Task to complete:
You are asked to filter the data below and copy every line holding "toolbar".

(Stored records)
┄┄┄┄┄┄
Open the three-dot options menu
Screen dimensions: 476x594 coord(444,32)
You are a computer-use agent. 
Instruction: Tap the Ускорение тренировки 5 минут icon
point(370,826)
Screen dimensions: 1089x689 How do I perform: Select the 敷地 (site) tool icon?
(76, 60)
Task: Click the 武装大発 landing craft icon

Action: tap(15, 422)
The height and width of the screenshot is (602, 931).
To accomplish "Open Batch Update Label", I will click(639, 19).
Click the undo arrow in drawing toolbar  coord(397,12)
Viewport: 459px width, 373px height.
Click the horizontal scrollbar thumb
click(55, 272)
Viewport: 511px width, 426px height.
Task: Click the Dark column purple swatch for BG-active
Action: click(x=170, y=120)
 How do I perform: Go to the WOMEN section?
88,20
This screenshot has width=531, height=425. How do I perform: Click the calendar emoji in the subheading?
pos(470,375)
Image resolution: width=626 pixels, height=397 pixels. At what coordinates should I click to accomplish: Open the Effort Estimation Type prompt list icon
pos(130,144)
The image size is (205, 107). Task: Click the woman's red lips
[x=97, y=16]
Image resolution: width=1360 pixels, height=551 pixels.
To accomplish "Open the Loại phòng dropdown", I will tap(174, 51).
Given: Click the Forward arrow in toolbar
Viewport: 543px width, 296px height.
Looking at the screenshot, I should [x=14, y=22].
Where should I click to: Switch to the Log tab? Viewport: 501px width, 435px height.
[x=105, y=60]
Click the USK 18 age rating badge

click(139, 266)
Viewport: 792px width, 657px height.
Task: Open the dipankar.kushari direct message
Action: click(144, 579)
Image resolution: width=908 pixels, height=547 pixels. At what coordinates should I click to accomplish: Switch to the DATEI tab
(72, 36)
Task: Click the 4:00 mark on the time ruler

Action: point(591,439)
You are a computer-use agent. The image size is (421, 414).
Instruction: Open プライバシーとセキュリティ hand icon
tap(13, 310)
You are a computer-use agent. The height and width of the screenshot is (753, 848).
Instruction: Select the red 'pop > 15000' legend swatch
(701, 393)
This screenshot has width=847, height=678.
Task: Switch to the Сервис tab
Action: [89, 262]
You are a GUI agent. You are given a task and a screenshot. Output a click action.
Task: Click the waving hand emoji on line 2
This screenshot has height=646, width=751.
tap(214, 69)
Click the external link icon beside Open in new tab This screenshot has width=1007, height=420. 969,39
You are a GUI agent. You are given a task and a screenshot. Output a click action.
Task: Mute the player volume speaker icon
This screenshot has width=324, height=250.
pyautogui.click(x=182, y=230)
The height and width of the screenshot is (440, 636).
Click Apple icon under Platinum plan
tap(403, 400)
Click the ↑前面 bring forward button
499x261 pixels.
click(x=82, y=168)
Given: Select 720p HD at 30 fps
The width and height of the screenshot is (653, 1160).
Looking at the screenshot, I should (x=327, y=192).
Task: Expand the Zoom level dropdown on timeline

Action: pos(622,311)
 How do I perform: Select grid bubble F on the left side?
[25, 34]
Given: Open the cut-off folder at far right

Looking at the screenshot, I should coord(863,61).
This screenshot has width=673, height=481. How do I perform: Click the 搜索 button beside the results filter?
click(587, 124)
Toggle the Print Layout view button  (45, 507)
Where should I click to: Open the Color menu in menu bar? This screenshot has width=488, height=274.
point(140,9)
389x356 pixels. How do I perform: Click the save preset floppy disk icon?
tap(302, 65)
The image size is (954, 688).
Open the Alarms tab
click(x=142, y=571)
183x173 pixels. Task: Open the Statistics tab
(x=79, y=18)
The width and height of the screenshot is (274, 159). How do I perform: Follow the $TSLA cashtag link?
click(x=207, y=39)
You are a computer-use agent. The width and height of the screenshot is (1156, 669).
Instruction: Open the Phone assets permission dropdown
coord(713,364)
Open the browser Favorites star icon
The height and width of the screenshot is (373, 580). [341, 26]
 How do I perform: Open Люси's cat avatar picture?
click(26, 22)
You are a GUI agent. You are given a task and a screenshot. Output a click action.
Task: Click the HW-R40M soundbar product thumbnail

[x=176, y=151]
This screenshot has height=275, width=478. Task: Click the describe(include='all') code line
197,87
┄┄┄┄┄┄
Solved problem:
Click the undo arrow in drawing toolbar  coord(397,12)
Given: Click the Forward arrow in toolbar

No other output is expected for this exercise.